Sofar this tubing is working out well. It's not the most internally smooth but it gets the job done & it's cheap. I got 10ft of it for only $33.


----------



## 91driver (Feb 25, 2004)

*Re: My True Cold Air Intake/Snorkel Setup lol (Digiracer)*

For some reason I recall that the further away the air sensor the better. Maybe further away from heat means a more acurate reading and colder flow? If this is true, maybe a good heat shield would help a little, as I'm sure it wouldn't hurt unless you're picky of weight. I really enjoy that you are pioneering into this area with motivation. Thanks.


----------



## Digiracer (May 5, 2002)

*Re: My True Cold Air Intake/Snorkel Setup lol (91driver)*


_Quote, originally posted by *91driver* »_For some reason I recall that the further away the air sensor the better. Maybe further away from heat means a more acurate reading and colder flow? If this is true, maybe a good heat shield would help a little, as I'm sure it wouldn't hurt unless you're picky of weight. I really enjoy that you are pioneering into this area with motivation. Thanks.

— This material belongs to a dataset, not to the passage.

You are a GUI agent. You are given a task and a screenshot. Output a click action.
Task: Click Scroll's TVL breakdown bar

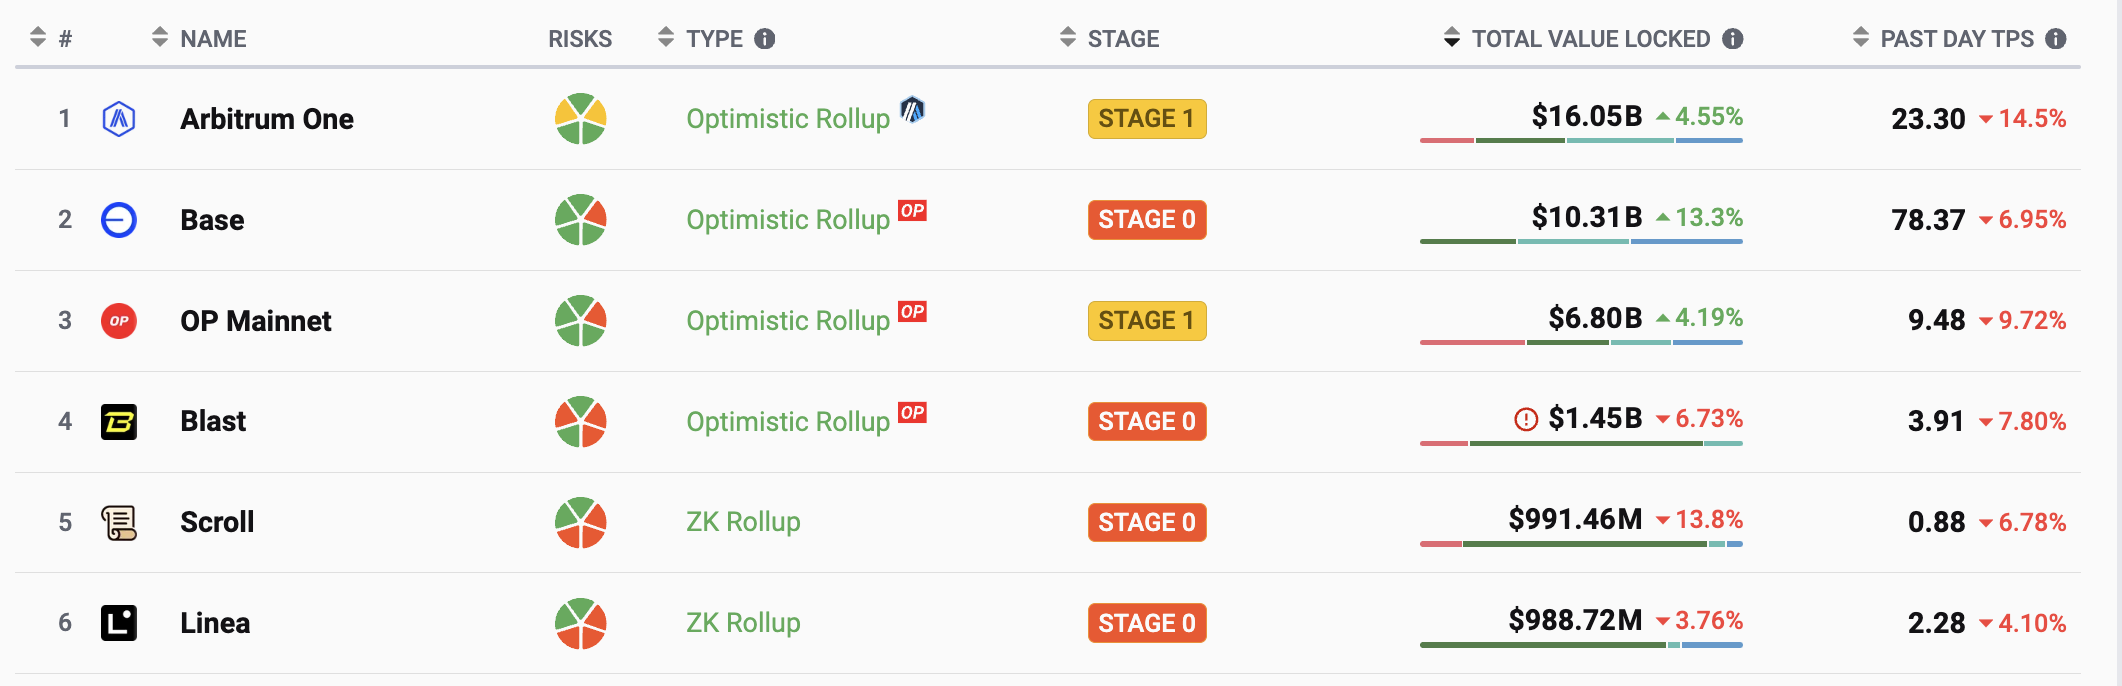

The closer the better. The shorter the distance between the AFM & TB the more responsive it'll be.It's very responsive now. Heat doesn't really effect the afm sensor, infact the AFM is mounted on the cam cover on the BMW 535i from the factory.
I don't know about pioneering anything, I'm sure someone already did this somewhere, but thanks for the recognition.







I just wanted to do something I haven't seen done yet. (This is fun)


----------



## 91driver (Feb 25, 2004)

*Re: My True Cold Air Intake/Snorkel Setup lol (Digiracer)*

It is fun! http://****************.com/smile/emthup.gif


----------



## Slow1.8 (Oct 9, 2003)

*Re: My True Cold Air Intake/Snorkel Setup lol (91driver)*

Wow man! 
Do you drive around on the street like that? 
I've never seen anybody drive on the street like that before.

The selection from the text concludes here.